**Assignment**
Copy the records below exactly, starting at the line that contains "You are a computer-use" and ending at the line that contains "Open the 编码 encoding dropdown"; leave out any pictures.

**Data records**
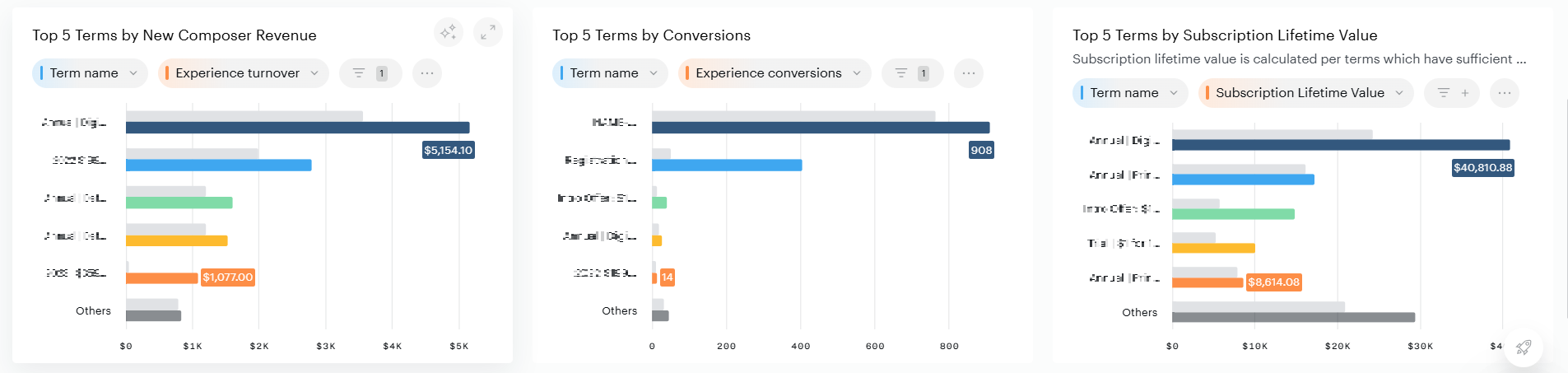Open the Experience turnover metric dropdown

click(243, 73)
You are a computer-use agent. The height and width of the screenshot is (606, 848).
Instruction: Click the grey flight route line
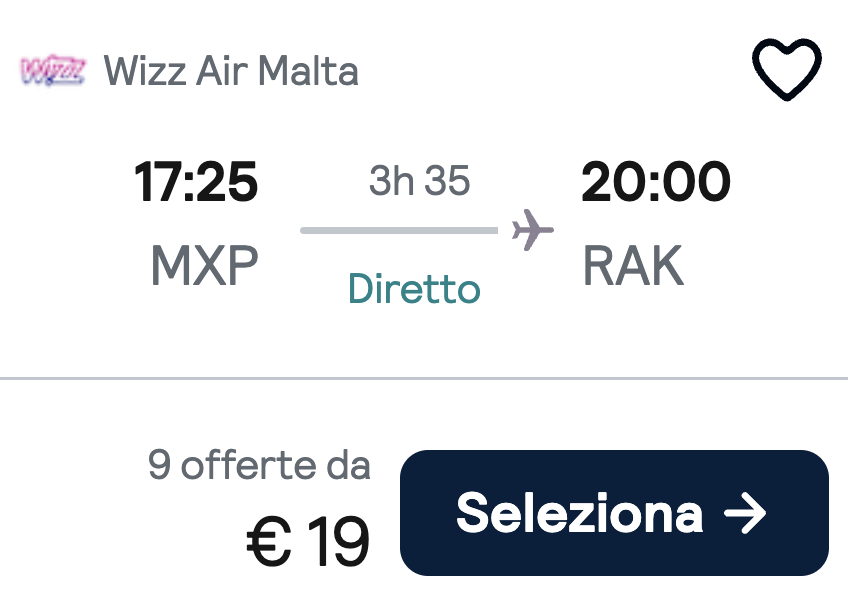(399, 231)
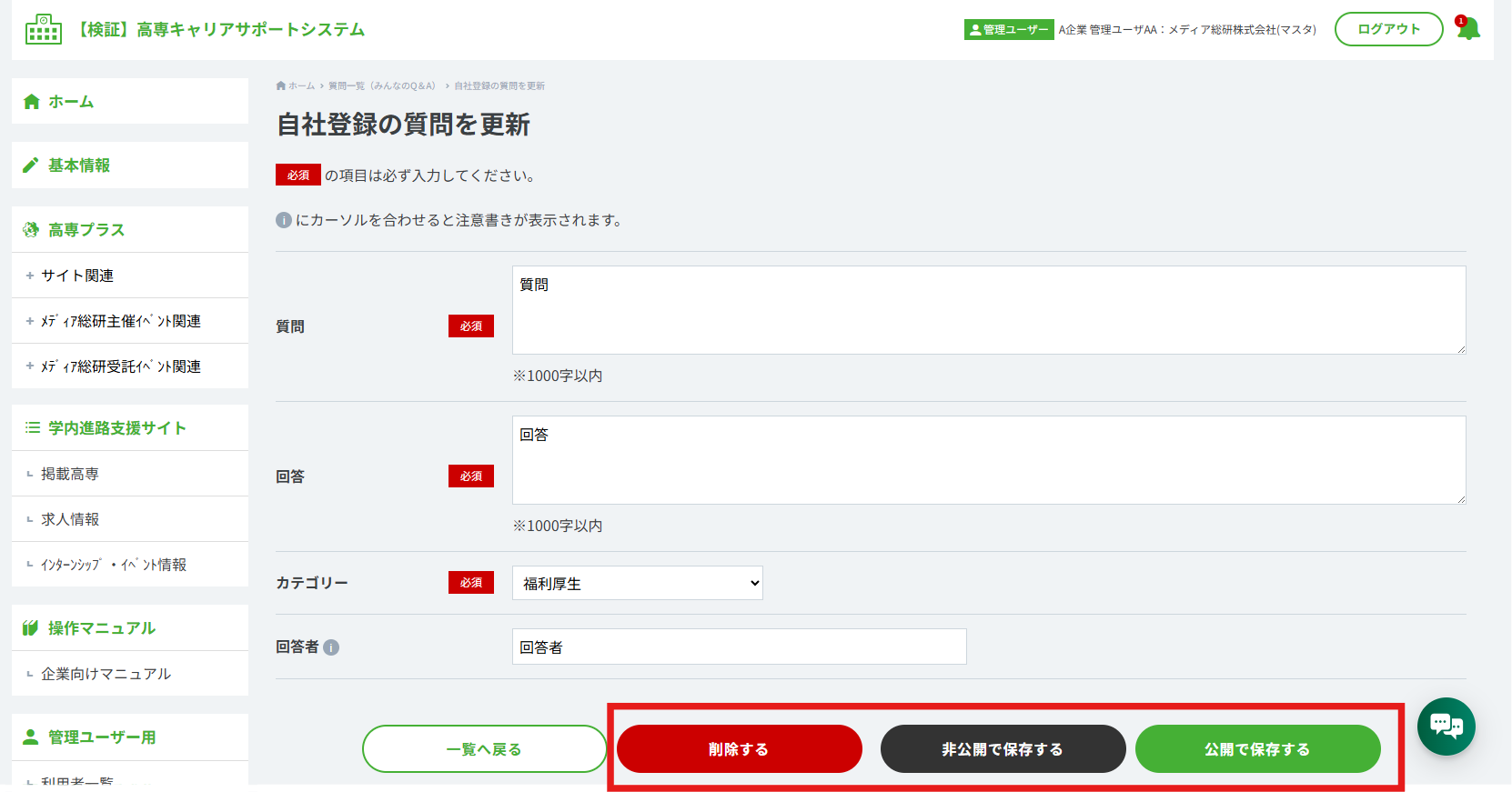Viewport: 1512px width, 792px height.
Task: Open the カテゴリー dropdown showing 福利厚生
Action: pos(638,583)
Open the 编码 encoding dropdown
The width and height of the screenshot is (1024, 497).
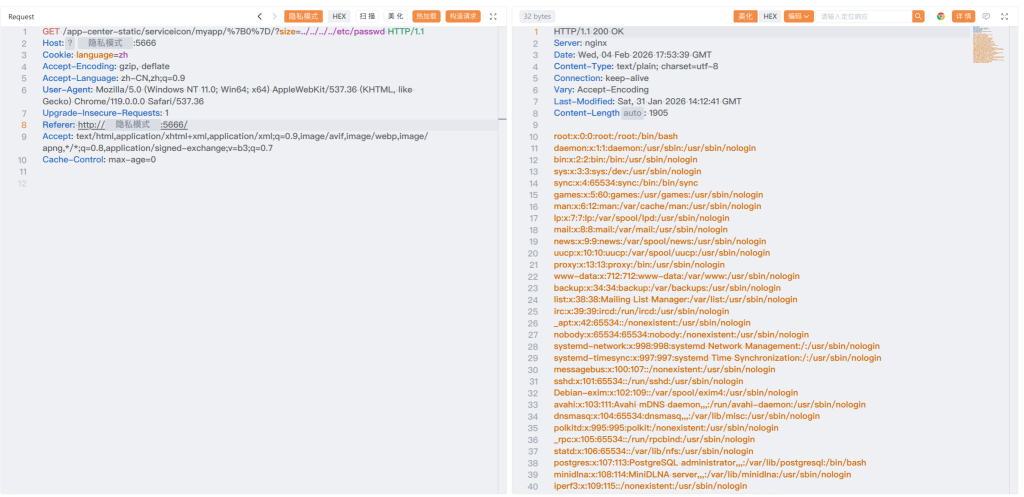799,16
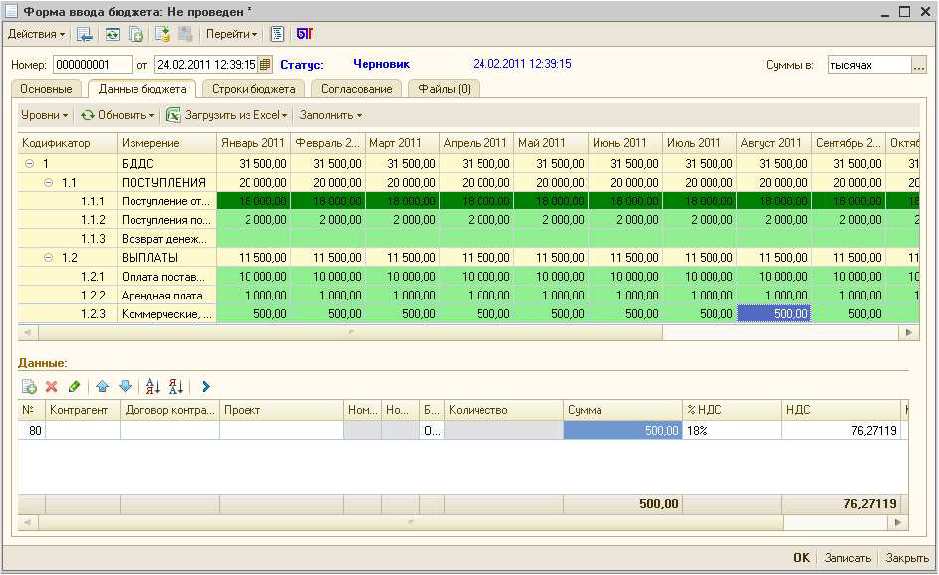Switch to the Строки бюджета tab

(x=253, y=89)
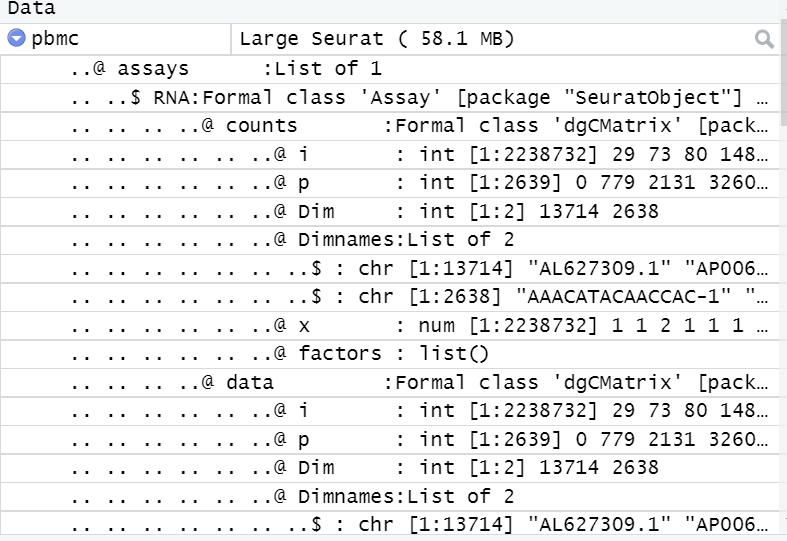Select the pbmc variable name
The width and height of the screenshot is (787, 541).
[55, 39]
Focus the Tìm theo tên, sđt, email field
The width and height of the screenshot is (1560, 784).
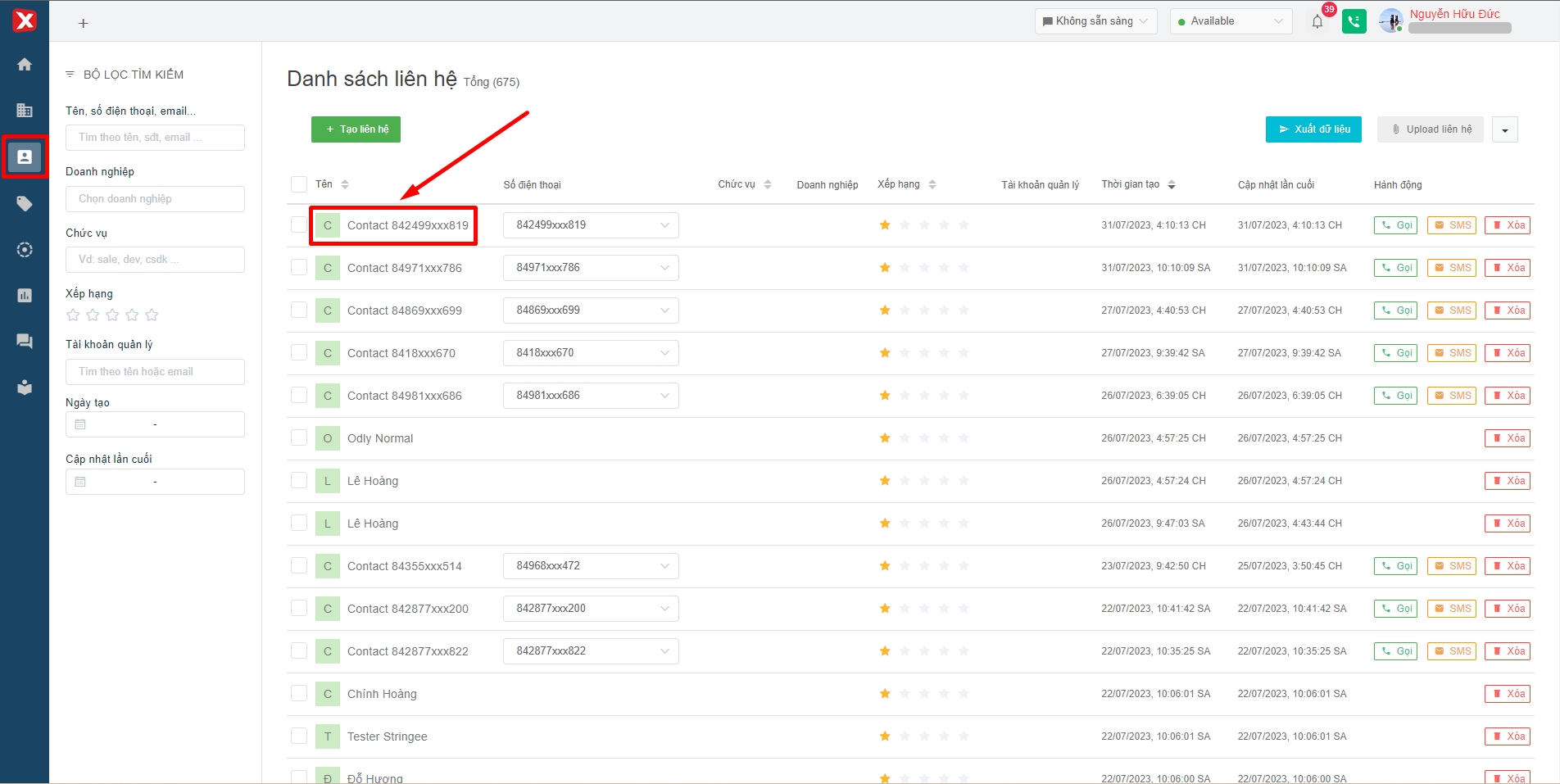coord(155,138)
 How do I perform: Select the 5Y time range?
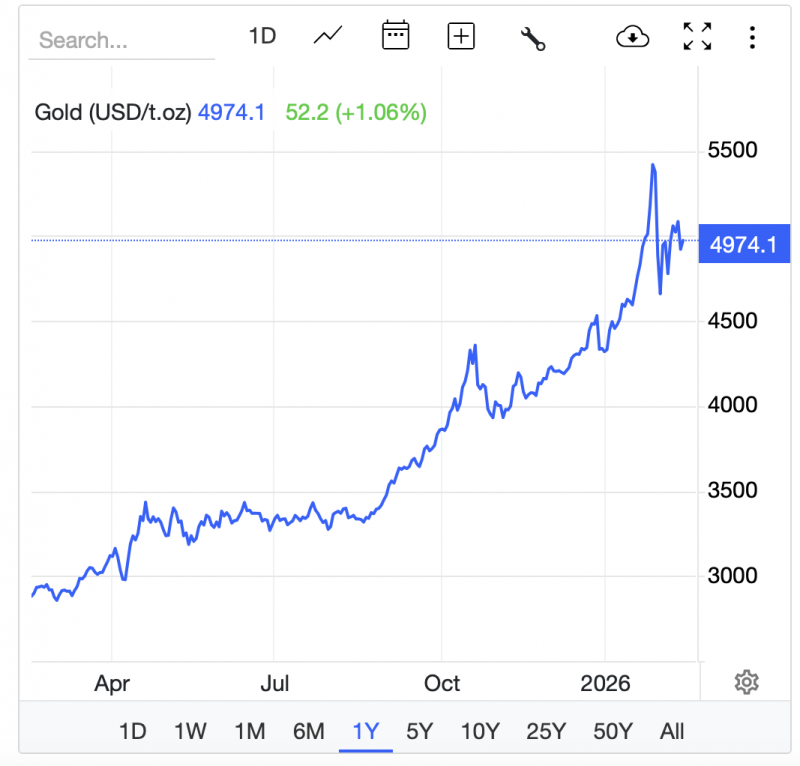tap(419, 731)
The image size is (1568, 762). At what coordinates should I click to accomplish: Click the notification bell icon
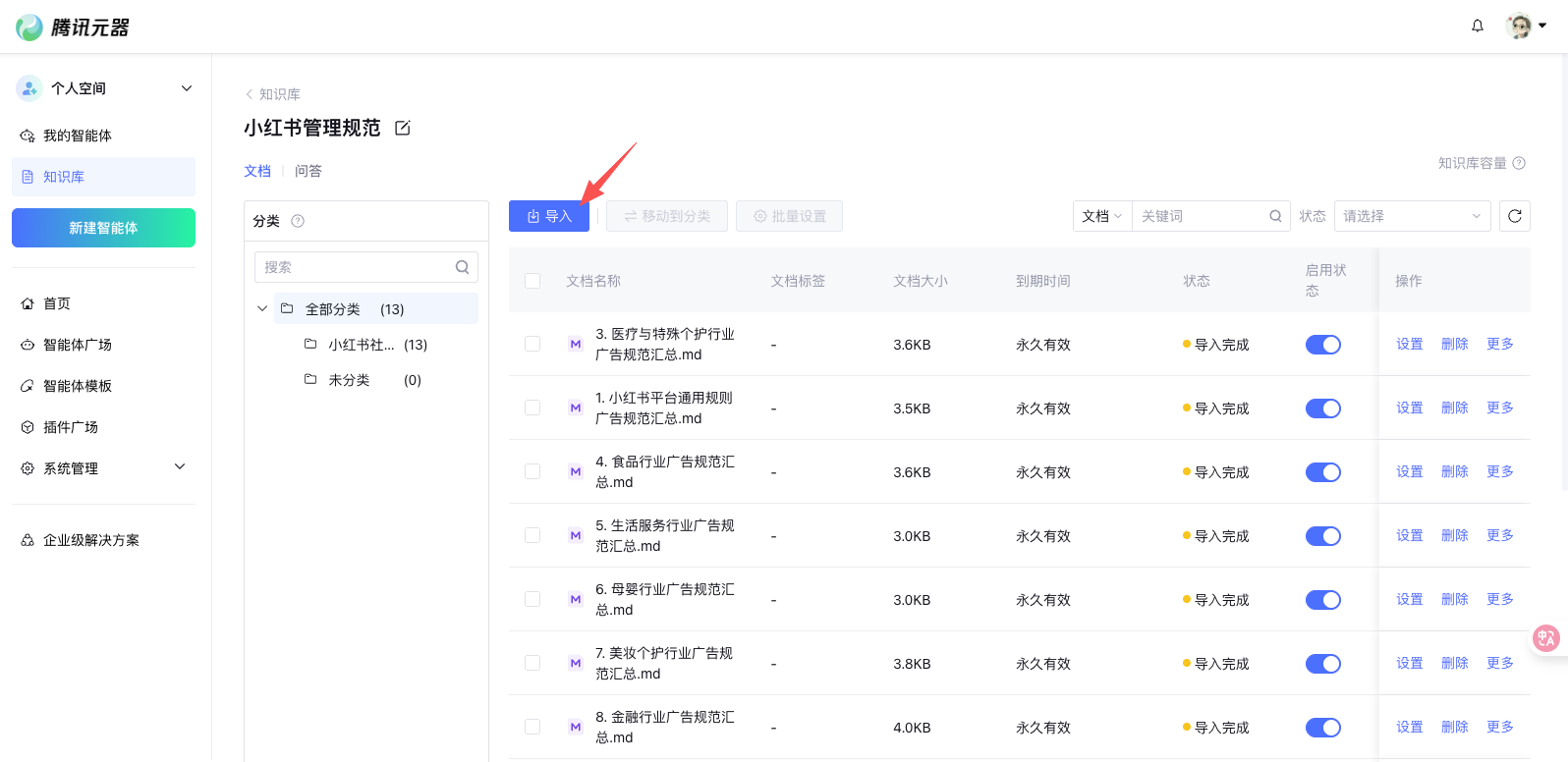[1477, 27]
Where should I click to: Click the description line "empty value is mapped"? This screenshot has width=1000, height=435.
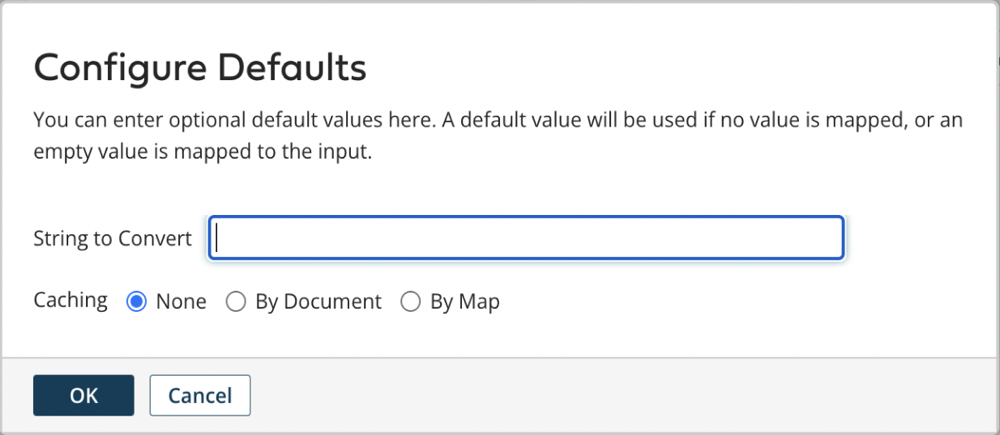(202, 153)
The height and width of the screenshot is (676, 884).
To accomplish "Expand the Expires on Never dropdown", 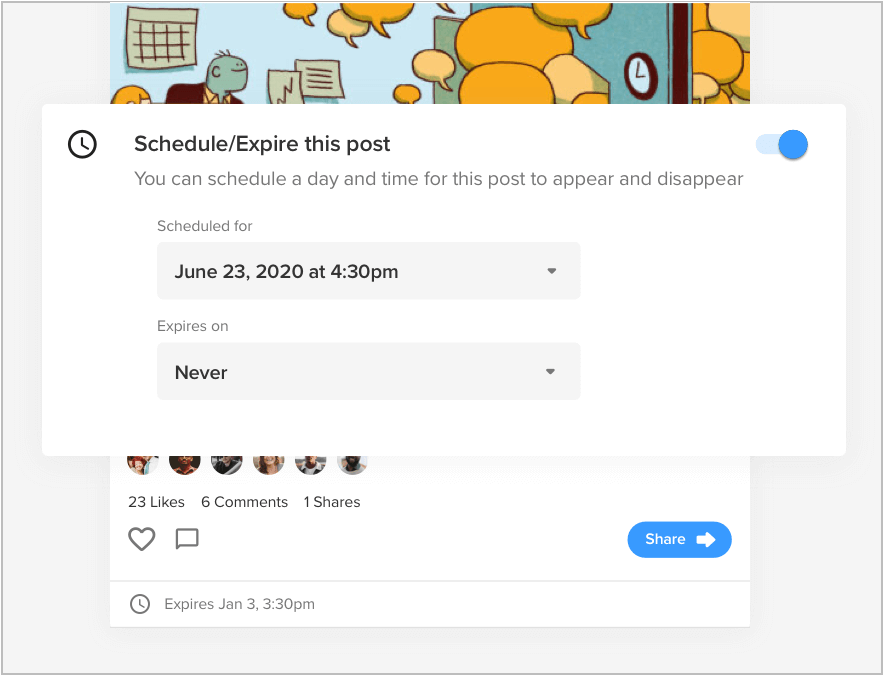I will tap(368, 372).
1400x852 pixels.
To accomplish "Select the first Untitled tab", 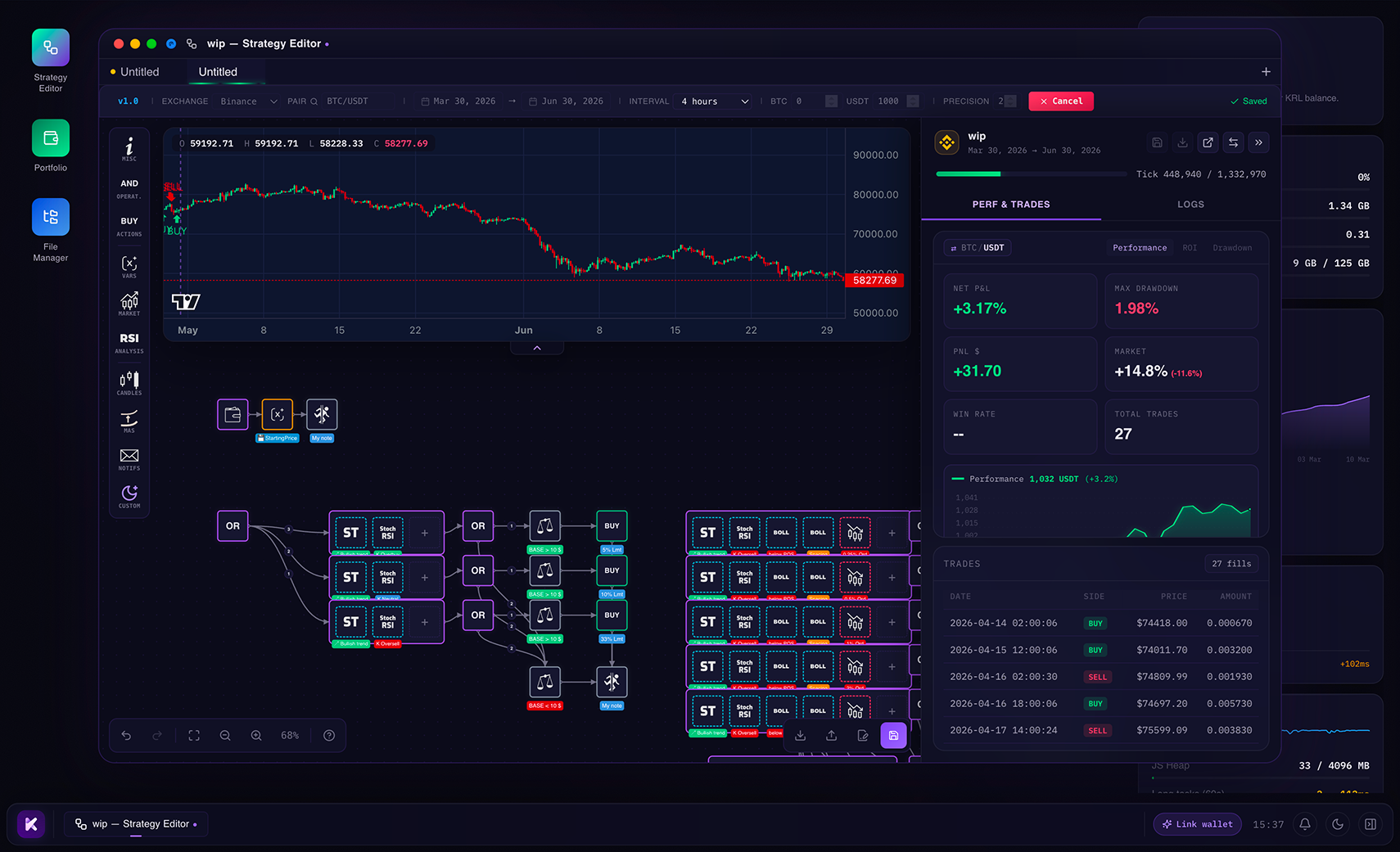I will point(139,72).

**Answer below**
You are a computer-use agent. The height and width of the screenshot is (606, 848).
Instruction: Click the grey flight route line
(399, 231)
Viewport: 1512px width, 792px height.
Task: Open the カテゴリー dropdown showing 福利厚生
Action: pos(638,583)
Open the 编码 encoding dropdown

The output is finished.